Chronique de Thérèse-Isabelle Saulnier

La loi 62, un minimum

Chronique de Thérèse-Isabelle Saulnier

Or donc, le gouvernement Couillard a enfin réussi à faire voter son projet de loi 62 sur la dite «neutralité de l’État» (terme bien peu approprié, il faudrait y revenir, car ça fait longtemps que cette «neutralité» est formulée et adoptée), une loi centrée sur la prestation et la réception de services publics à visage découvert incluant, ô bonheur, les transports publics. Ma foi, c’était un minimum et, 10 ans après la Commission Bouchard-Taylor, c’est même un moins-que-minimum car les recommandations de cette Commission ne reviennent même pas dans cette loi 62. (Pour rappel : pas de port de signes religieux pour toute personne en position d’autorité). Sans doute faudra-t-il attendre encore 10 ans pour aller un peu plus loin que cela, c’est-à-dire que ce visage couvert soit interdit dans tout espace public. La loi ne vise pas seulement les voiles islamiques, mais aussi les cagoules et masques lors des manifestations, une bien bonne chose, entre vous et moi, pour faire cesser ou à tout le moins faire diminuer la casse. D’ailleurs, suite aux manifestations violentes qui ont eu lieu à Québec à la fin du mois d’août dernier, le maire Labeaume avait déclaré qu’il ne voulait plus de burqa, de niqab et de cagoule dans l’espace public, ce sur quoi le ministre Gaétan Barrette avait immédiatement déploré que Régis Labeaume ait effectué un lien entre les manifestants cagoulés et les femmes qui cachent leur visage avec un vêtement religieux»: désolée, mais la burka et le nikab, et même le tchador, ne SONT PAS des vêtements religieux mais culturels. C’est d’ailleurs pourquoi ils sont considérés par plusieurs comme un signe identitaire, voire même politique, sans compter qu’aussi bien dire que c’est de l’auto-exclusion sociale que de les porter.

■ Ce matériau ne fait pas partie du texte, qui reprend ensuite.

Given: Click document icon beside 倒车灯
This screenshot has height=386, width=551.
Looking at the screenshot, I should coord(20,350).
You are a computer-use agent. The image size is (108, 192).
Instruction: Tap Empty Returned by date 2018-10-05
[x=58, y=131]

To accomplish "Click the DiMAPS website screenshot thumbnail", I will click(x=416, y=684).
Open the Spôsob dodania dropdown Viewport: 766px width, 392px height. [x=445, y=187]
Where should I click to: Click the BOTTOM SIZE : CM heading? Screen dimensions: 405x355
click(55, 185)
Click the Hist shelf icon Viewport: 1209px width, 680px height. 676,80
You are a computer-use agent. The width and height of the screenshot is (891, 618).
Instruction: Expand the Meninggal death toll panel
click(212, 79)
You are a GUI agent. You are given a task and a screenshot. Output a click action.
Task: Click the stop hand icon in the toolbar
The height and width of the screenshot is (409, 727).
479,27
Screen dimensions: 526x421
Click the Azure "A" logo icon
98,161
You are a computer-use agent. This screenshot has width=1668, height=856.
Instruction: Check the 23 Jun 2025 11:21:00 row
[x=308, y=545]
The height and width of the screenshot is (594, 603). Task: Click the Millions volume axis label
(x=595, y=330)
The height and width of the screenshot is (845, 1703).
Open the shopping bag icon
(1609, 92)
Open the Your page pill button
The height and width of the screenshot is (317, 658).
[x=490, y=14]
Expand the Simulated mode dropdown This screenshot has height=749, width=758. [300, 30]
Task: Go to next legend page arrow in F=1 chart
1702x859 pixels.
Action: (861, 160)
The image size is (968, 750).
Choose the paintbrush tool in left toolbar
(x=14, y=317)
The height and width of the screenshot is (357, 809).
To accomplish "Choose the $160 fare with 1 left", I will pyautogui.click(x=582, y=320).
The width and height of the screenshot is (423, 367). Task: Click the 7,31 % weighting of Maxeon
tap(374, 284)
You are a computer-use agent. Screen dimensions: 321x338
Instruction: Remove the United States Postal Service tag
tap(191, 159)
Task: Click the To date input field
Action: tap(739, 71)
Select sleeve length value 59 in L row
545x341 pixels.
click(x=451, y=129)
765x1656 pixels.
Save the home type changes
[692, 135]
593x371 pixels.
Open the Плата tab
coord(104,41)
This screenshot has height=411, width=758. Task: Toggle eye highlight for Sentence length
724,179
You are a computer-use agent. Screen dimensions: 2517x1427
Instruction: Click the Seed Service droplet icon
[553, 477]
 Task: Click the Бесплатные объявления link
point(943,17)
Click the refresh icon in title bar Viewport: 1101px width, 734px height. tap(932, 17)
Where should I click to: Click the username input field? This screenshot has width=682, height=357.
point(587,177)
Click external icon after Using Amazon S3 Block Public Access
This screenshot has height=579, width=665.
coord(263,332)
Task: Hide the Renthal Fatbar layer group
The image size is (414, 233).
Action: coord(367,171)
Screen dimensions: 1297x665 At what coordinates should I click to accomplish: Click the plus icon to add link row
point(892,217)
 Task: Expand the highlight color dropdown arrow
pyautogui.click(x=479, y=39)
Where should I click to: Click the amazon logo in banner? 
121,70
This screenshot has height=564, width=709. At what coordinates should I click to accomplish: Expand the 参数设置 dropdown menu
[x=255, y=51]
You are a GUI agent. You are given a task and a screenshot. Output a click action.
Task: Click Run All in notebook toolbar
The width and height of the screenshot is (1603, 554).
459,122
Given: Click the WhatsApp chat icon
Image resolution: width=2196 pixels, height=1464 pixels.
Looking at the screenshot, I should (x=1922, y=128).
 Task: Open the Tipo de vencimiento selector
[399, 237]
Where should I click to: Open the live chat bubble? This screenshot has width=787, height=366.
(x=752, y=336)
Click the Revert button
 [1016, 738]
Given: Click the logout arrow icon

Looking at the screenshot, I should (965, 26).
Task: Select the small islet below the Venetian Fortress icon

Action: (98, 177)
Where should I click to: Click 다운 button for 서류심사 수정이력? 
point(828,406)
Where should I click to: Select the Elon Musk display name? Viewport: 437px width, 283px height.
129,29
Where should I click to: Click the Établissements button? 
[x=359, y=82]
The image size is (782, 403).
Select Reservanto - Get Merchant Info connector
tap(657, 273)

Là où la faiblesse de la loi est la plus remarquable (et c’est ce qui explique l’unanimité des partis d’opposition qui ont tous voté contre), c’est qu’elle permet des accommodements raisonnables pour motifs religieux, en vertu de la Charte des droits et libertés. «Il est impossible d’empêcher quelqu’un de demander un accommodement, a affirmé le premier ministre. Ce qu’il faut faire, c’est déterminer les critères d’analyse et de prise de décision.» – Fort bien, mais redisons que la burka et le nikab ne sont pas des vêtements religieux mais culturels. La burka est d’origine  afghane, une tenue qui est devenue aux yeux du monde le symbole du régime des talibans en Afghanistan, qui l'ont rendue obligatoire. Dans les pays arabes, le nikab, qui ne laisse paraître que les yeux, s'est répandu sous l'influence de l'islam wahhabite. À noter que le tchador, d’origine iranienne, ressemble beaucoup aux anciens voiles des religieuses; il ne laisse paraître que l’ovale du visage, mais le laisse tout de même voir.


Quant à la question de déterminer «les critères d’analyse et de prise de décision», comme dit Couillard, il me semble que c’est déjà tout réfléchi, clairement posé et maintenant décidé: c’est le principe du vivre ensemble à visage découvert, point barre. Il ne s’agit pas, comme on le prétend au gouvernement fédéral et que le prétend Denis Coderre à Montréal, «d’imposer à des femmes une façon de s'habiller ou de ne pas s'habiller», ou de leur dire comment s’habiller. Il suffit tout simplement de leur dire qu’ici, on circule à visage découvert. Elles ne sont pas sottes au point de ne pas se plier à ce principe et à se condamner à rester enfermées chez elles. Saviez-vous qu’en France, il n’est pas permis d’aller travailler avec un voile, même le moins pire, le hidjab, qui ne couvre que les cheveux, et que celles qui le portent à l’extérieur l’enlèvent en mettant le pied sur leur lieu de travail, mais le remettent à la sortie? Double contrainte pour ces femmes, de la part de la société et, surtout, de leur milieu. N’est-ce pas cette deuxième contrainte qui devrait disparaître?